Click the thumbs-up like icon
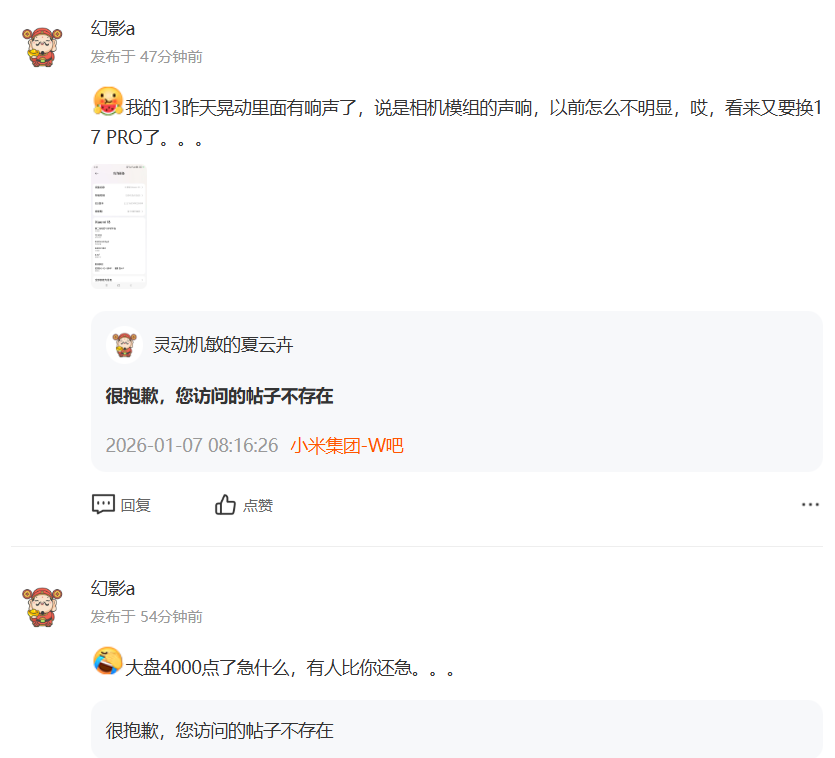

########################################

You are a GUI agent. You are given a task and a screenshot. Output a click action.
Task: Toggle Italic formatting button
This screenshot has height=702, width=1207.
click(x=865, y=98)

########################################

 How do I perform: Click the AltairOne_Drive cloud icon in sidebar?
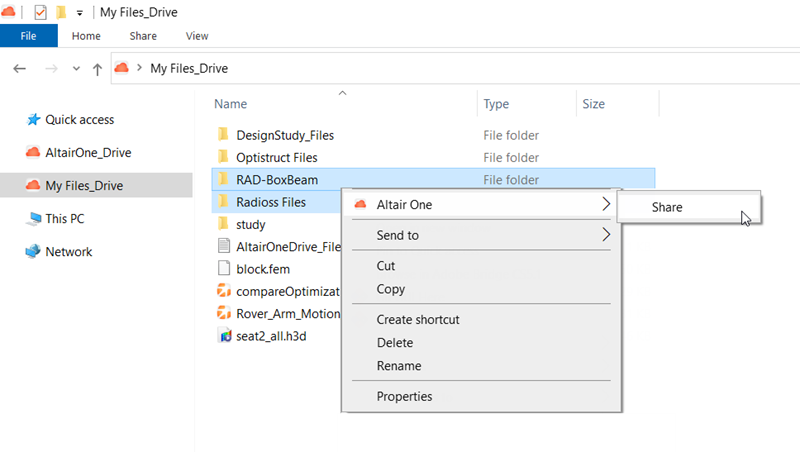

########################################

Problem statement: Extract all lines from the material above that include the word "icon".

Response:
Click the thumbs-up like icon
 How do I perform: Click the AltairOne_Drive cloud icon in sidebar?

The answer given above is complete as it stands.